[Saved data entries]
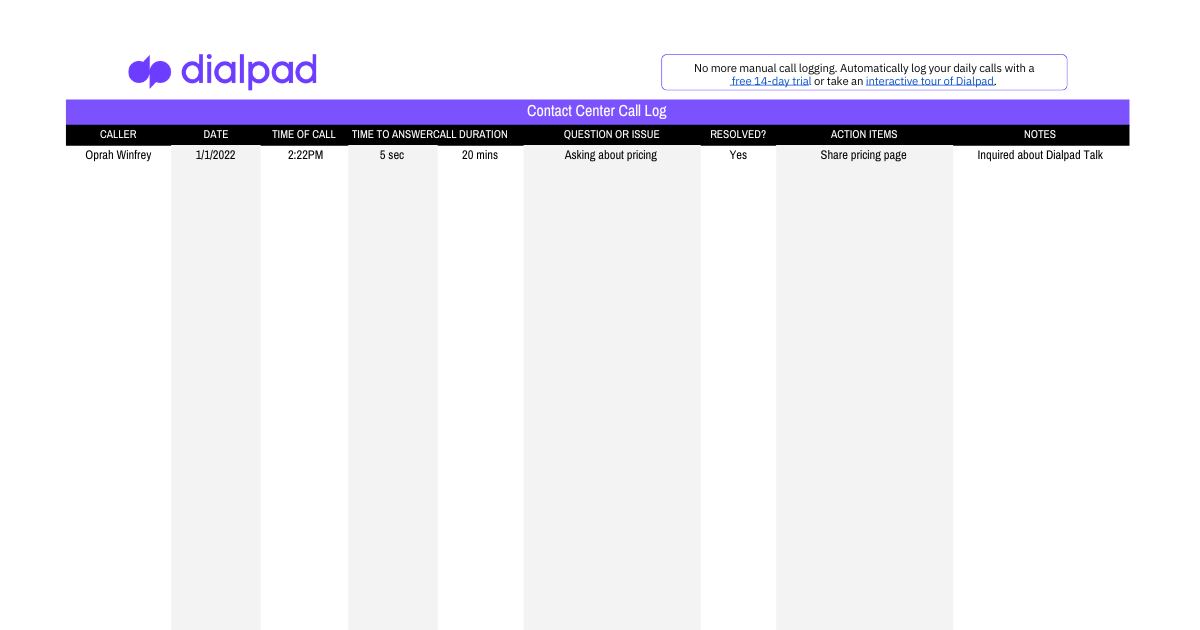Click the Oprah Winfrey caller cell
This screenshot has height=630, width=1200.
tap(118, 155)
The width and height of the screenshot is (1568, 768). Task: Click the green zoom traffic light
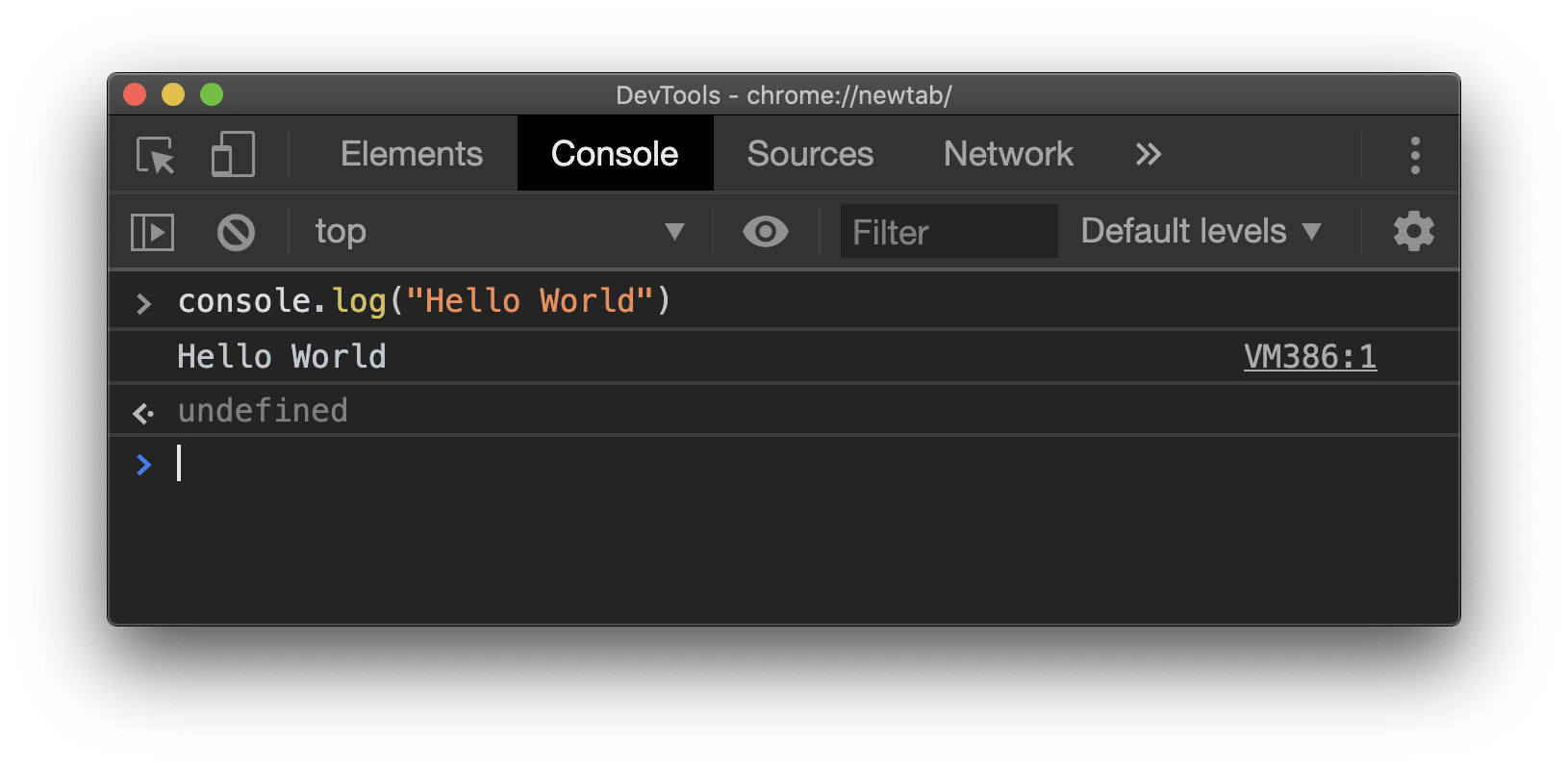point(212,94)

- [TASK DETAILS] In the records above, find the line containing "The width and" and restate it and every line after it word for word, all pictures excluded.

- [EXPECTED ANSWER]
The width and height of the screenshot is (1568, 768). Task: Click the green zoom traffic light
point(212,94)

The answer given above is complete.